OBJECTIVE
Print the records starting at the beginning and ending at the line that contains "Action: click(26, 26)", reproducing every line exactly as it appears.
[START OF TASK MATERIAL]
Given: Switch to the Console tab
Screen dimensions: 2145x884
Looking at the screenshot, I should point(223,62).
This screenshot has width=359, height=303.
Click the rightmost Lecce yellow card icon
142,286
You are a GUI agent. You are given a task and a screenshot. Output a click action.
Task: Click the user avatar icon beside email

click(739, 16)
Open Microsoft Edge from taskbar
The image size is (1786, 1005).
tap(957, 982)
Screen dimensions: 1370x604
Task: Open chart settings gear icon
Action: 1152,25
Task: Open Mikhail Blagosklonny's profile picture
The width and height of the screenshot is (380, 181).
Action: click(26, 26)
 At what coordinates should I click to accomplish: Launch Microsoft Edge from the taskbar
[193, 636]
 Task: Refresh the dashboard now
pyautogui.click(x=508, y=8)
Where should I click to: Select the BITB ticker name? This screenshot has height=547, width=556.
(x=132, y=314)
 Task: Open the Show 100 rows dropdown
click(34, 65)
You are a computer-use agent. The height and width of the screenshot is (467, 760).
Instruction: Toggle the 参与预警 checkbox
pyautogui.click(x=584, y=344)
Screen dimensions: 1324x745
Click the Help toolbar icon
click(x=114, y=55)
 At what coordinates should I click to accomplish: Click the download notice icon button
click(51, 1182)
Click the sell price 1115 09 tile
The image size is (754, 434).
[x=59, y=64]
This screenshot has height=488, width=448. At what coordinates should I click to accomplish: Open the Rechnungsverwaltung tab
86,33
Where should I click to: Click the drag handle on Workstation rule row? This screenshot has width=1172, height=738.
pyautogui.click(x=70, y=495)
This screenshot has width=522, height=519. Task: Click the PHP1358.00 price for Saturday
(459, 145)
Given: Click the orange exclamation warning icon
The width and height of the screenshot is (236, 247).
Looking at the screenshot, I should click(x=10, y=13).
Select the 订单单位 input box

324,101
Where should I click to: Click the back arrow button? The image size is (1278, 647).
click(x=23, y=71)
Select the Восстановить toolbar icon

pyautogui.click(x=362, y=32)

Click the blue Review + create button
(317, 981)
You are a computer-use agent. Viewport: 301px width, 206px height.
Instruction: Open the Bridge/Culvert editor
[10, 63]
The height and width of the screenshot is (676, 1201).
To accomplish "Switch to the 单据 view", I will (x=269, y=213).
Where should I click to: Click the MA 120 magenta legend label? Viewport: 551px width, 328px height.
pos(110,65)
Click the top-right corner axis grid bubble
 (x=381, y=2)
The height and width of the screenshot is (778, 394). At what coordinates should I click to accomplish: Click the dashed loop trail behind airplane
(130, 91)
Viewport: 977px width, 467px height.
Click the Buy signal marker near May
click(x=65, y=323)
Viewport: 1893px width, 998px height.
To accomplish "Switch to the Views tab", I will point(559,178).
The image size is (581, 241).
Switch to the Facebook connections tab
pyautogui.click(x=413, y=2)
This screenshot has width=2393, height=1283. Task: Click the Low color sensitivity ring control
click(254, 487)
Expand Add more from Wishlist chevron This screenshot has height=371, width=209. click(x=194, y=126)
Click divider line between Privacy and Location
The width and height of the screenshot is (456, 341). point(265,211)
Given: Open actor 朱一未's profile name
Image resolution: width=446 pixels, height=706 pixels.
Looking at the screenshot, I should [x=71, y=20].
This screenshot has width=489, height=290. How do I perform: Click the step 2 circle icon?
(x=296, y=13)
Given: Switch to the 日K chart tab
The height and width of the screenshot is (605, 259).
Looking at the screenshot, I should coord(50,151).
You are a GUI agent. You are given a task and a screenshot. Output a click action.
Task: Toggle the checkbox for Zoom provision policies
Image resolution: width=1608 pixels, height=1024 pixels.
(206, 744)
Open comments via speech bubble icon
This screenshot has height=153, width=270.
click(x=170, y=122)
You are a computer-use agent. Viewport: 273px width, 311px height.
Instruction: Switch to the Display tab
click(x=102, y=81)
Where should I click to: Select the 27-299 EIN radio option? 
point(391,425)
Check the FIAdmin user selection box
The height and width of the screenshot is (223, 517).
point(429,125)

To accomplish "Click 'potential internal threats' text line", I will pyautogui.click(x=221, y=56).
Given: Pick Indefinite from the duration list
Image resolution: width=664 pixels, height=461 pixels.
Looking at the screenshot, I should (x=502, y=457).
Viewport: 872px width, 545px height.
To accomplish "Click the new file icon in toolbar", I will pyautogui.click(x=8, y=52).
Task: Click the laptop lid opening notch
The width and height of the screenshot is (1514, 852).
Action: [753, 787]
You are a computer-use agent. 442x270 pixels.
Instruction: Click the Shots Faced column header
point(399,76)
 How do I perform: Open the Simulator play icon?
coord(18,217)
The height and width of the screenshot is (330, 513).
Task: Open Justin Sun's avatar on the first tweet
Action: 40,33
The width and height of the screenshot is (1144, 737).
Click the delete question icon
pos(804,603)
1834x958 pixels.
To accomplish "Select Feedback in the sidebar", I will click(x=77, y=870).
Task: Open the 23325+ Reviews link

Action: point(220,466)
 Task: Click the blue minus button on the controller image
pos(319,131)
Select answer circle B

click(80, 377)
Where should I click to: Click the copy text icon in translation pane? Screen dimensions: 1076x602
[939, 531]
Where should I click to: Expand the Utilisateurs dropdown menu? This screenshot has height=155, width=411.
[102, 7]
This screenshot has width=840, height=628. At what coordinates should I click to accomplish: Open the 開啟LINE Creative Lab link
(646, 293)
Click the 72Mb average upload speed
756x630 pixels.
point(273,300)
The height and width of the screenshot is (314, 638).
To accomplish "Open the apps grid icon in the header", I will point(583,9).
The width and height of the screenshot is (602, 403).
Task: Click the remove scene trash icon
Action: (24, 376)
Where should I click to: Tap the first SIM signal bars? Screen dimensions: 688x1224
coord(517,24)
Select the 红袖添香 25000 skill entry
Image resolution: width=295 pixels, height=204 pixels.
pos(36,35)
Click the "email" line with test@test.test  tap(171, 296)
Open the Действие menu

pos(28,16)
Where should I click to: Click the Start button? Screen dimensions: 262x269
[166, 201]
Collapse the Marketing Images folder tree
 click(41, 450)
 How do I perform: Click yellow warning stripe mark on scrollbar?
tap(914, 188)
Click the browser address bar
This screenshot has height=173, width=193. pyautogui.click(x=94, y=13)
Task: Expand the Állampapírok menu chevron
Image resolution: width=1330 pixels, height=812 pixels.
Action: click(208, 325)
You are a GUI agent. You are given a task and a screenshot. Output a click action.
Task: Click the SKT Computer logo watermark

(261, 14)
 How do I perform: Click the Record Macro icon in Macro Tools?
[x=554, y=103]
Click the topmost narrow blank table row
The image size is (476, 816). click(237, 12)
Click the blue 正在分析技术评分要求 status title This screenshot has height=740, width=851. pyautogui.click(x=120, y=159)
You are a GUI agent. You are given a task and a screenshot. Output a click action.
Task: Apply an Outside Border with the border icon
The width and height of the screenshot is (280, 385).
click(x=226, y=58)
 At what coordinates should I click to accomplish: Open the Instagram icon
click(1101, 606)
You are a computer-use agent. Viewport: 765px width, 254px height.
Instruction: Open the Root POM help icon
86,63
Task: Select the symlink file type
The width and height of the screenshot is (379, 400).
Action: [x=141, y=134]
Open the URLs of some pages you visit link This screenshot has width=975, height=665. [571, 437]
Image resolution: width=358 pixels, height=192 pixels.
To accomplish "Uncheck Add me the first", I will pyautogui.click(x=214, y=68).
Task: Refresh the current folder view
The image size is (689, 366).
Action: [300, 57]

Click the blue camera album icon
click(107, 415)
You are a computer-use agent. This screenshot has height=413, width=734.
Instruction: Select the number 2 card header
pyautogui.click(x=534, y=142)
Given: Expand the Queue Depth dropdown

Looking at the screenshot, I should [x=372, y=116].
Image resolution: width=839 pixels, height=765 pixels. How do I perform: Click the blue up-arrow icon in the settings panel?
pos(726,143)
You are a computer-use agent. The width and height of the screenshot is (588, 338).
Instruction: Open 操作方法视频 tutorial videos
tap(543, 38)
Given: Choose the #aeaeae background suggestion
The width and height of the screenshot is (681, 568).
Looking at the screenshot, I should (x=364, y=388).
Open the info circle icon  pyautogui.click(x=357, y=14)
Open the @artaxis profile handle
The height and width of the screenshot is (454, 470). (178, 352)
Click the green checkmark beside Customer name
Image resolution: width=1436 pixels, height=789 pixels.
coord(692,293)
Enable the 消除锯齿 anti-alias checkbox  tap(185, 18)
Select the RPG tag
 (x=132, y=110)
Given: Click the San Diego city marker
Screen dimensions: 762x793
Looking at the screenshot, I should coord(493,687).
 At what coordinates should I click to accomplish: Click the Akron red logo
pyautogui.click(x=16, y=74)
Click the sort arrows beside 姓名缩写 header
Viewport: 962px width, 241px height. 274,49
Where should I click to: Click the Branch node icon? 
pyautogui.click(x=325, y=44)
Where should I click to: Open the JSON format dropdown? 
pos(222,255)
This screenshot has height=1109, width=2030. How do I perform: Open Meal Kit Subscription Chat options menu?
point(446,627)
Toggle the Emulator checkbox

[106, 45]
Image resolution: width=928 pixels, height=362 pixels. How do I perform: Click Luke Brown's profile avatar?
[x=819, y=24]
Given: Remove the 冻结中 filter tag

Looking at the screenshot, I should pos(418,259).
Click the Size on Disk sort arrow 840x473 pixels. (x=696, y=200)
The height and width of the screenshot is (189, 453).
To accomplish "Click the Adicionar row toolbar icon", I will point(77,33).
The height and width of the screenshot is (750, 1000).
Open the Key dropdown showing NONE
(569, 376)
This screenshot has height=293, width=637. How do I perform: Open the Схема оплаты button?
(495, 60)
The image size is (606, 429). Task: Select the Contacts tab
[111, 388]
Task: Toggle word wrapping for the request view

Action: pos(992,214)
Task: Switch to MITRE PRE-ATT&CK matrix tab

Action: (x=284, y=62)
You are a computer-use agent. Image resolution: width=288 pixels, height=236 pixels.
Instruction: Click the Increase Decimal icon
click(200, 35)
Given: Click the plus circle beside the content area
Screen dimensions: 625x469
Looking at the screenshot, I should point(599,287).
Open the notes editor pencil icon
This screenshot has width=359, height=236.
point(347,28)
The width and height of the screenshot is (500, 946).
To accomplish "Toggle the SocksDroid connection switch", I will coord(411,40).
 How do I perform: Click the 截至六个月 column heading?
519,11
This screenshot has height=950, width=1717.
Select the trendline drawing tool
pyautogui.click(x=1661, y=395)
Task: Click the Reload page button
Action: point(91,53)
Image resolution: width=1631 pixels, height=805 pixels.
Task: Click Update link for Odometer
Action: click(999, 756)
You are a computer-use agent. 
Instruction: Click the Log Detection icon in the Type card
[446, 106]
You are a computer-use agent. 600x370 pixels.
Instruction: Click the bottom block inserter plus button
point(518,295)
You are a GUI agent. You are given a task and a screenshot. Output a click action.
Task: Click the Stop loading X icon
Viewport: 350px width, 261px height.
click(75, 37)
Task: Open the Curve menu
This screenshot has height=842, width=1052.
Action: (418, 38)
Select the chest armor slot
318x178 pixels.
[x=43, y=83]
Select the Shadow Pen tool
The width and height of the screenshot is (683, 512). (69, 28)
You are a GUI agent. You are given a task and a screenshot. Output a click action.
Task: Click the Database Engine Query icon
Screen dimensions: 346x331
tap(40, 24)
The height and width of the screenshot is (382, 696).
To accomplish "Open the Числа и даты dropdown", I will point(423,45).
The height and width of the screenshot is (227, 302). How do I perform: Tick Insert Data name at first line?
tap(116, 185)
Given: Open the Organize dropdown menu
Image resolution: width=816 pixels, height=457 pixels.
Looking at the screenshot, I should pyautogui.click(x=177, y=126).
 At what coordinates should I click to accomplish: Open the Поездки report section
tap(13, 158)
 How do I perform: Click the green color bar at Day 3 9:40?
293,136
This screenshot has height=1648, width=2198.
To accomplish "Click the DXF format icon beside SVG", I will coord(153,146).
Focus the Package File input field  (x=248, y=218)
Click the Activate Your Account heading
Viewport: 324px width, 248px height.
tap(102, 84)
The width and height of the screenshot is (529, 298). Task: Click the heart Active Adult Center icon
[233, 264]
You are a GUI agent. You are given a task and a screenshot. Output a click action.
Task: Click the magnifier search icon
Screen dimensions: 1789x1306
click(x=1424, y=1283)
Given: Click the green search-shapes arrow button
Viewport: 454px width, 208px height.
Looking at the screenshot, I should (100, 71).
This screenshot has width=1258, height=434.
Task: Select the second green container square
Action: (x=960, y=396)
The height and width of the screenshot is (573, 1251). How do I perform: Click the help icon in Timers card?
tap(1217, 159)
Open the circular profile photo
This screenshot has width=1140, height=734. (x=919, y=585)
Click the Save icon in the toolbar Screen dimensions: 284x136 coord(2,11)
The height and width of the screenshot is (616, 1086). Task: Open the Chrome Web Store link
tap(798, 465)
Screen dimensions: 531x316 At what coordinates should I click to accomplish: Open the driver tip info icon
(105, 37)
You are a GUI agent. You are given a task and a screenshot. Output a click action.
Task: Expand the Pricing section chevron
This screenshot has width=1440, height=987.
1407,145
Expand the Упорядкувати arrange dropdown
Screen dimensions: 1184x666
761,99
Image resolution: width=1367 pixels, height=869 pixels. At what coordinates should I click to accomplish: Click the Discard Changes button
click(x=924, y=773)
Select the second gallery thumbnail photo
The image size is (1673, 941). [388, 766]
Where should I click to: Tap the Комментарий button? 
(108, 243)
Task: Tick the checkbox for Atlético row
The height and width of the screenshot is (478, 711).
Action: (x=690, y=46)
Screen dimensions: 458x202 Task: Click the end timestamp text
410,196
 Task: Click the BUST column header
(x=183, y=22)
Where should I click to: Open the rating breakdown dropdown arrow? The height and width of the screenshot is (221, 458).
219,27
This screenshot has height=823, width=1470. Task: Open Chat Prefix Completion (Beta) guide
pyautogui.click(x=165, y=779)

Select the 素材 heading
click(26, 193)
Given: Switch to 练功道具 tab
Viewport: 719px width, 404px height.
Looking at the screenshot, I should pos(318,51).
[END OF TASK MATERIAL]
SOLUTION FOR THIS PROBLEM
Given: Switch to the Console tab
Screen dimensions: 2145x884
Looking at the screenshot, I should point(223,62).
This screenshot has width=359, height=303.
Click the rightmost Lecce yellow card icon
142,286
You are a GUI agent. You are given a task and a screenshot. Output a click action.
Task: Click the user avatar icon beside email

click(739, 16)
Open Microsoft Edge from taskbar
The image size is (1786, 1005).
tap(957, 982)
Screen dimensions: 1370x604
Task: Open chart settings gear icon
Action: 1152,25
Task: Open Mikhail Blagosklonny's profile picture
The width and height of the screenshot is (380, 181).
Action: click(26, 26)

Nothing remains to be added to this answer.